Basically what I want to say is if:  
$$k=1$$ $$p(x) = x^5 +0x^4+0x^3+0x^2+0x+0 $$
This means that
$$p(x)=(x−0)(x−0)(x−0)(x−0)(x−0)$$
Meaning all $m_1$, $m_2$, $m_3$, $m_4$, $m_5$ are equal to zero.
But since the roots are distinct $m_i$ cannot have more than value that is zero
Thus $k\neq1$
Next I try $k=2$. If $k=2$ then $p(x)= x^5+ax^j$ where $0\le j\le 4$.
When I choose $j$ from $0$ to $4$ and try to find the roots they are either non distint or complex numbers
I need help for $k=3$.
 A: For $k=3$ you can get an example.
Indeed
$$(x-1)(x+1)(x-2)(x+2)(x-0)=(x^2-1)(x^2-4)x=x^5-5x^3+4x$$
A: If $k=1,$ then all the zeros are coincides, which is not the case we are looking at. Considering $P(x+m_5),$ we can assume that $m_5=0.$ Also by allowing rational coefficients we can assume that $m_4=1.$
Now lets show that $k\neq2.$
If this is the case we have a rational solution set for this system of linear equations.

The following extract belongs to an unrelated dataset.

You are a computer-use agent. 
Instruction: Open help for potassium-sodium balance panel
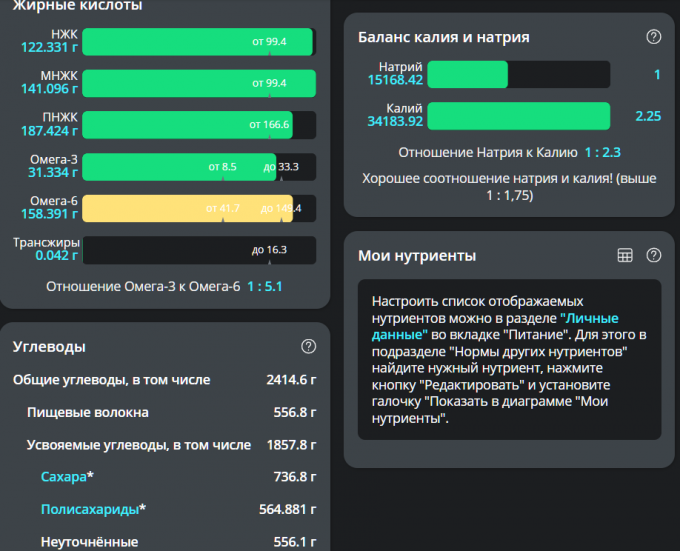(654, 37)
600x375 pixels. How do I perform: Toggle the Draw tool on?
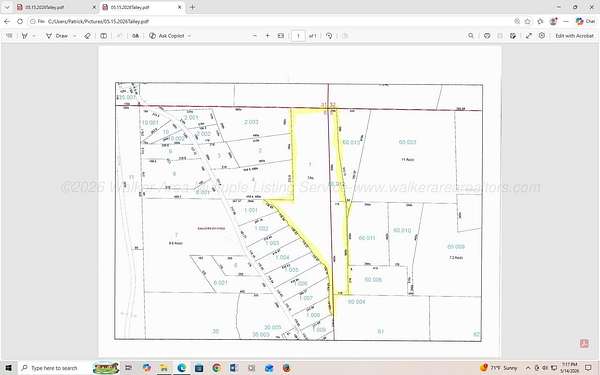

A: Too long for a comment, so I'll make it an answer
Starting with you polynomial
$$x^5+bx^4+cx^3+dx^2+ex+f = (x-m_1)(x-m_2)(x-m_3)(x-m_4)(x-m_5)$$
For $k=2$, you could simply show that $e$ and $f$ can't be zero at the same time ($m_i$ being different)
If $f=0$, then $m_i=0$ for some $i$. (Since $f = -m_1\times m_2 \times m_3 \times m_4 \times m_5$). WOLOG $m_1 = 0$
$e$ is the sum of all product of 4 roots
$$e = m_1m_2m_3m_4+m_1m_2m_3m_5+m_1m_2m_4m_5+m_1m_3m_4m_5+m_2m_3m_4m_5$$
If $m_1=0$ we have
$$e = 0\cdot m_2m_3m_4+0\cdot m_2m_3m_5+0\cdot m_2m_4m_5+m0\cdot m_3m_4m_5+m_2m_3m_4m_5$$
$$e = m_2m_3m_4m_5$$
If order for $e$ to be egal to $0$, there need to be an other $m_i=0$, which is in contradiction to the $m_i$ all being differents.
You just need to check the possibility of $x^5+ex$ and $x^5+f$.
If $x^5+ex$, the coefficient of $x$ need to be negative in order to factorise,
$$x^5-ex = x(x^2-\sqrt{e})(x^2+\sqrt{e})\qquad e>0$$
$x^2+\sqrt{e}$ have complex roots. So it is impossible.
$x^5+f$ has only one real root.
For $k = 2$, @Alberto Saracco gave a great answer, I'll just add it here.  If you pair roots as $(x - x_1)(x-x_2)$, you'll only have even exponants.
$$x(x-1)(x+1)(x-2)(x+2) = x(x^2-1)(x^2-4)=x^5-5x^3+4x$$
This is an example where $k=3$ and is minimal.